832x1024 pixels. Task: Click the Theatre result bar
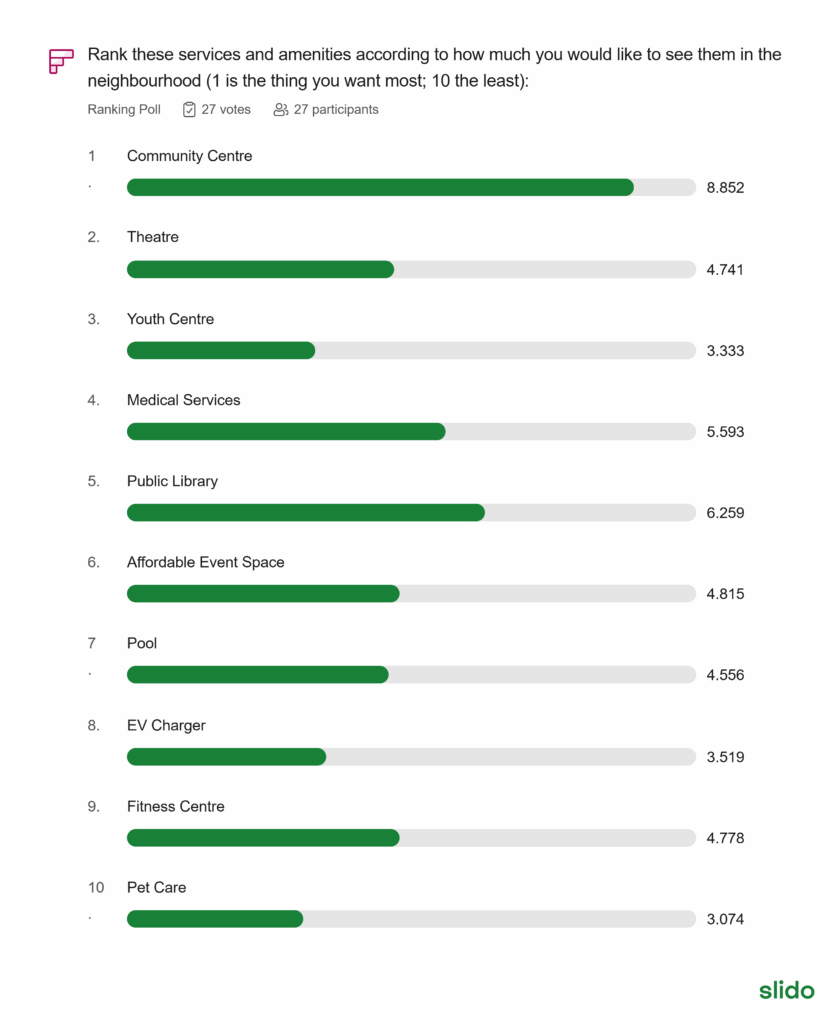pos(260,269)
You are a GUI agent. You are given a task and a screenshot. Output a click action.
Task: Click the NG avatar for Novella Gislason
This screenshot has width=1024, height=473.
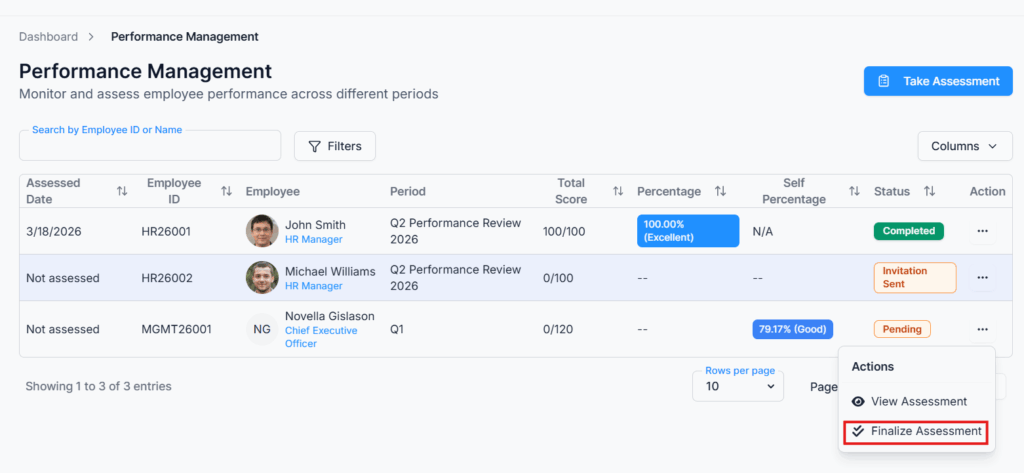[x=262, y=329]
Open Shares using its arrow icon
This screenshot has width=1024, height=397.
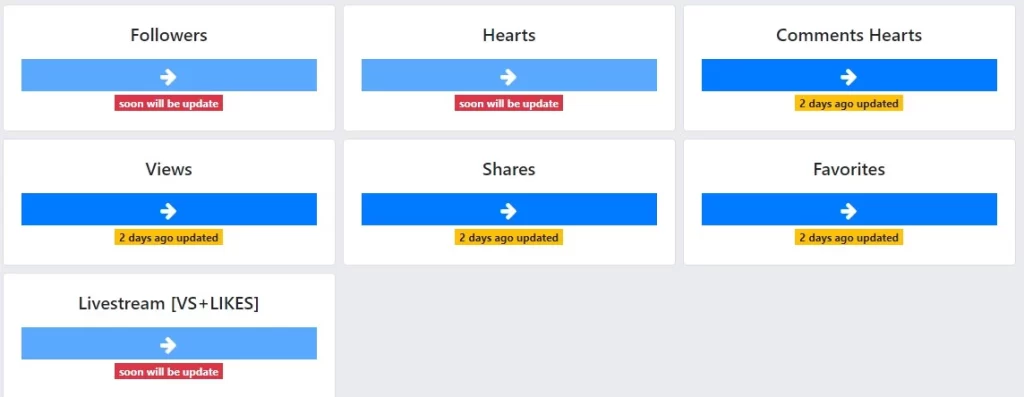509,211
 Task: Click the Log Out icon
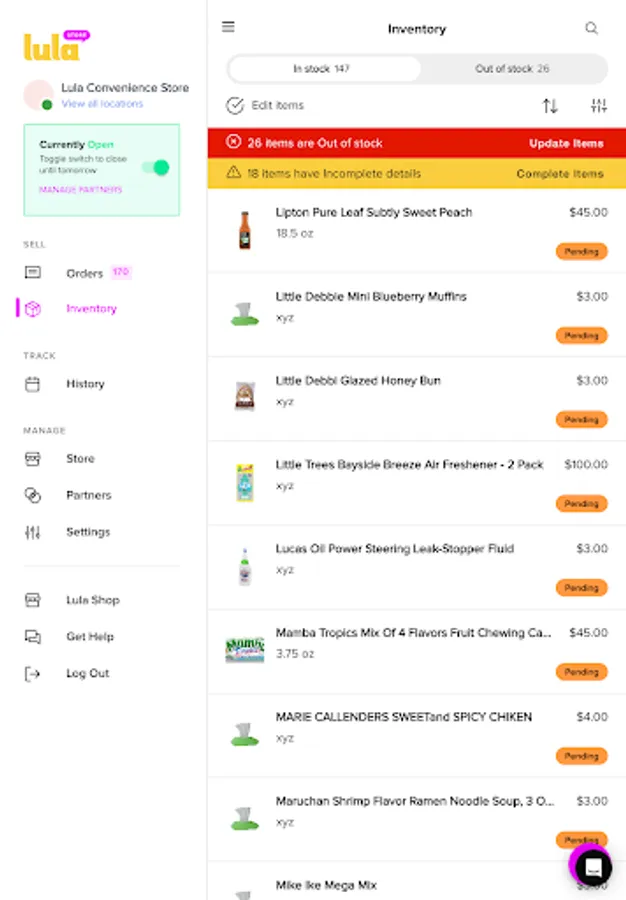[x=33, y=673]
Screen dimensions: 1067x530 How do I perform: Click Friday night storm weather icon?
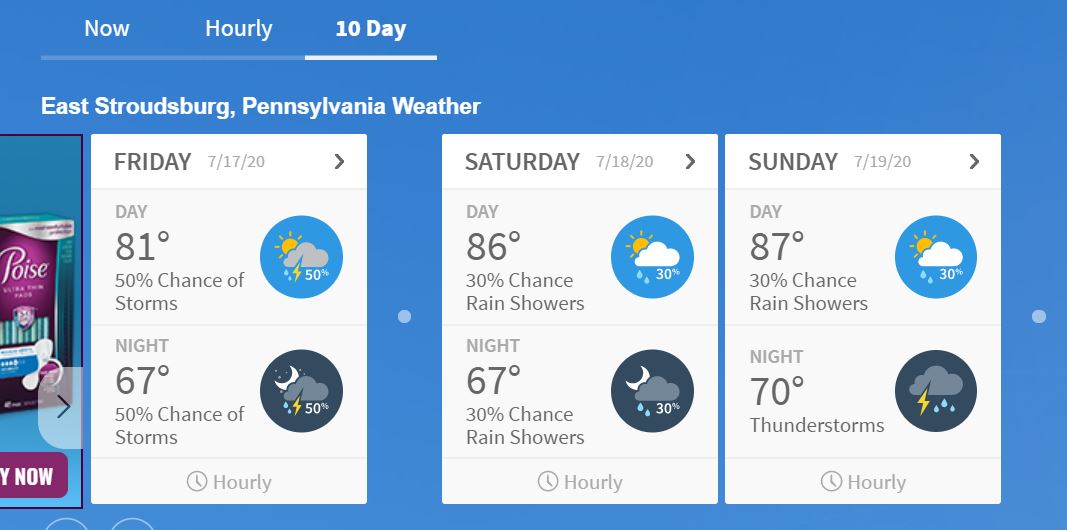point(301,391)
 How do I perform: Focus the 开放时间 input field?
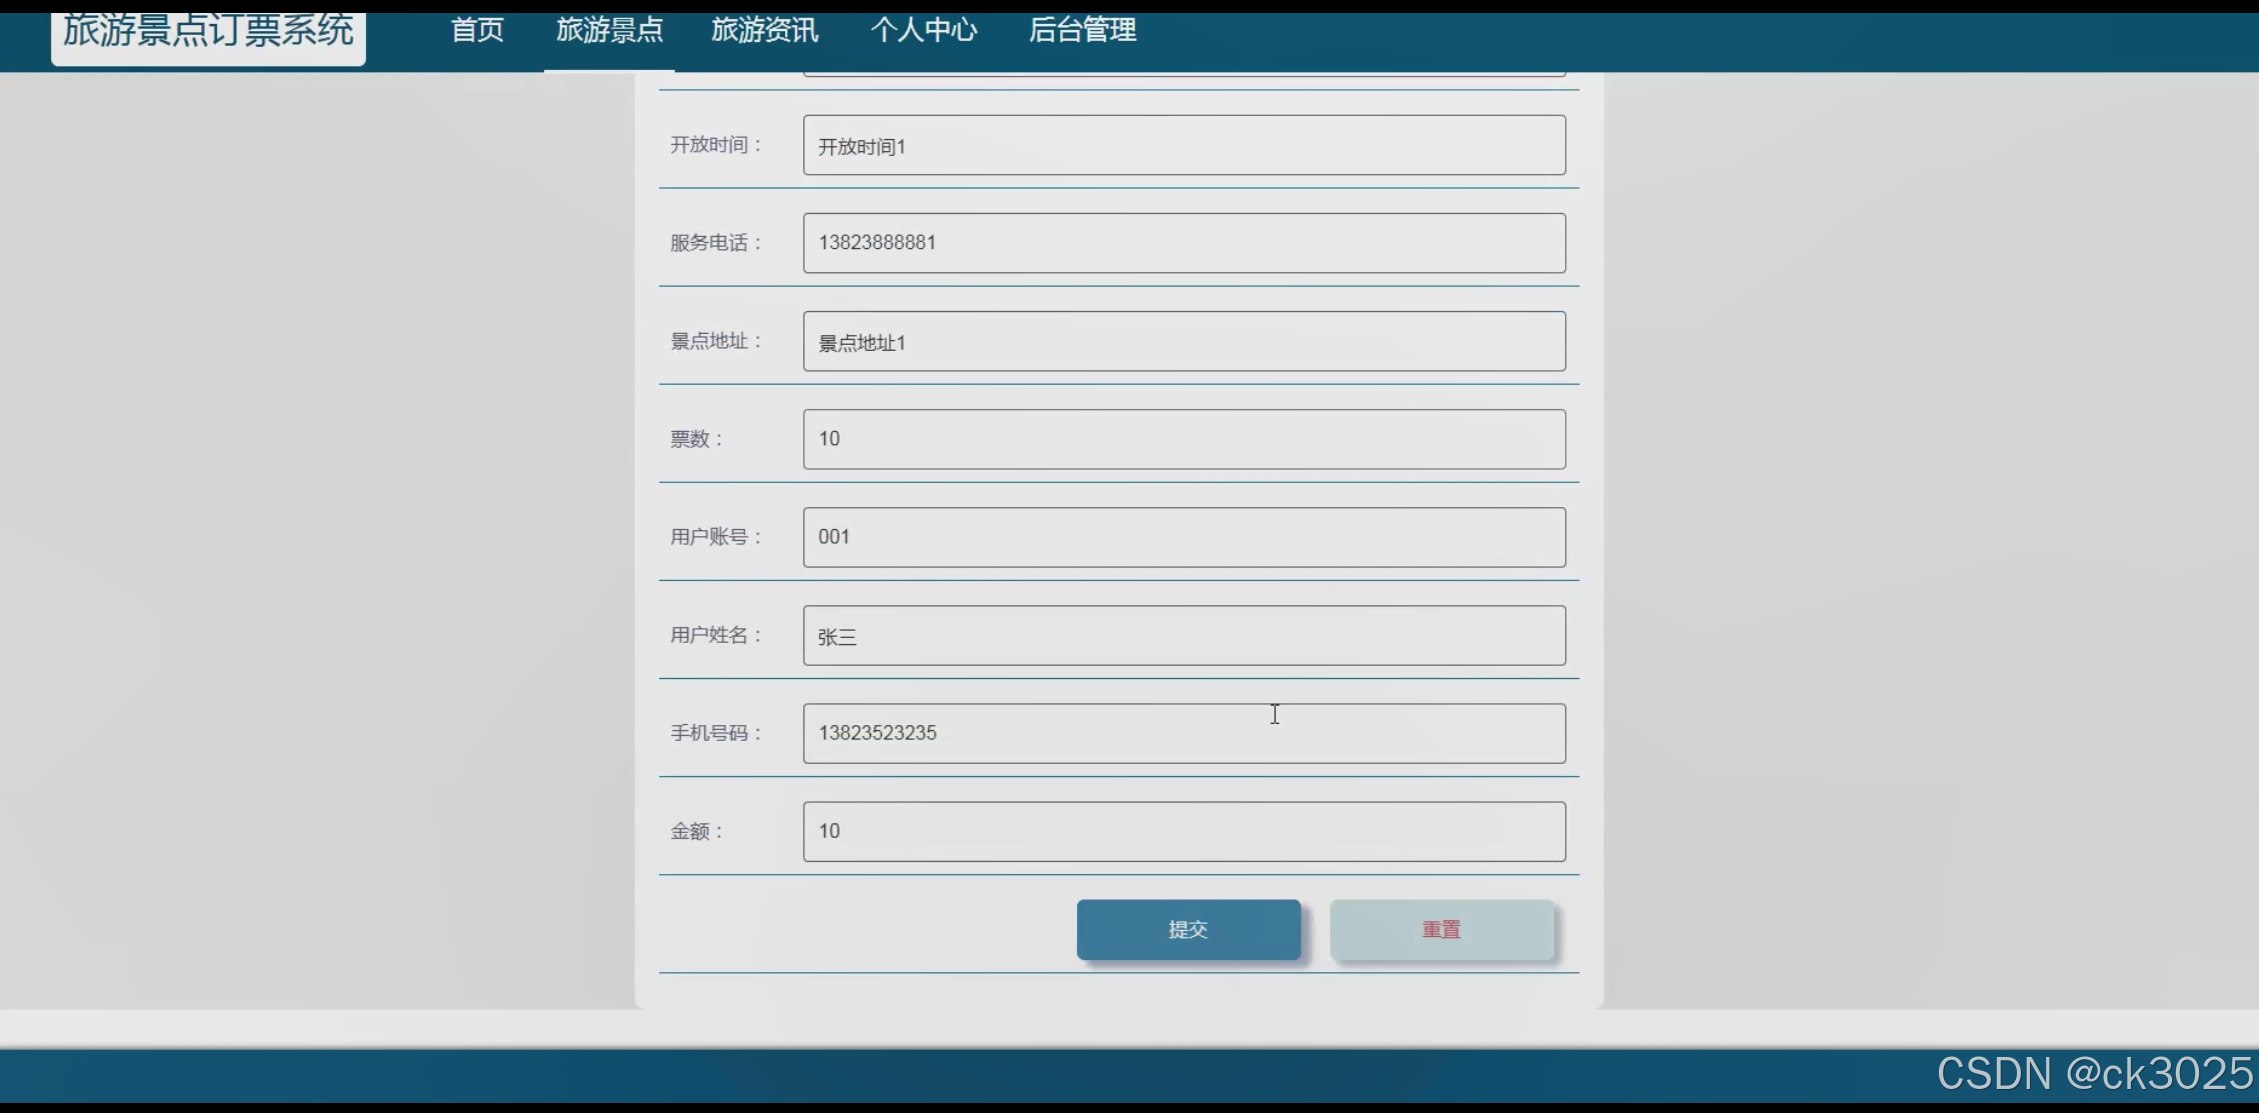click(1183, 146)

+++++

*What is expected*
Can you repeat every line of the listing above, requests included, with each answer coordinate offset by +117, and leave the pictures out?

*Task solution*
832x1024 pixels. Task: Click the Theatre result bar
pos(377,386)
You are a GUI agent. You are given a task and a screenshot. Output a click action.
Task: Click the NG avatar for Novella Gislason
This screenshot has width=1024, height=473.
[x=379, y=446]
Open Shares using its arrow icon
This screenshot has width=1024, height=397.
626,328
 Task: Click the Log Out icon
[x=150, y=790]
Screen dimensions: 1067x530 How do I perform: Click Friday night storm weather icon?
point(418,508)
 How do I perform: Focus the 开放时间 input field?
click(1300, 263)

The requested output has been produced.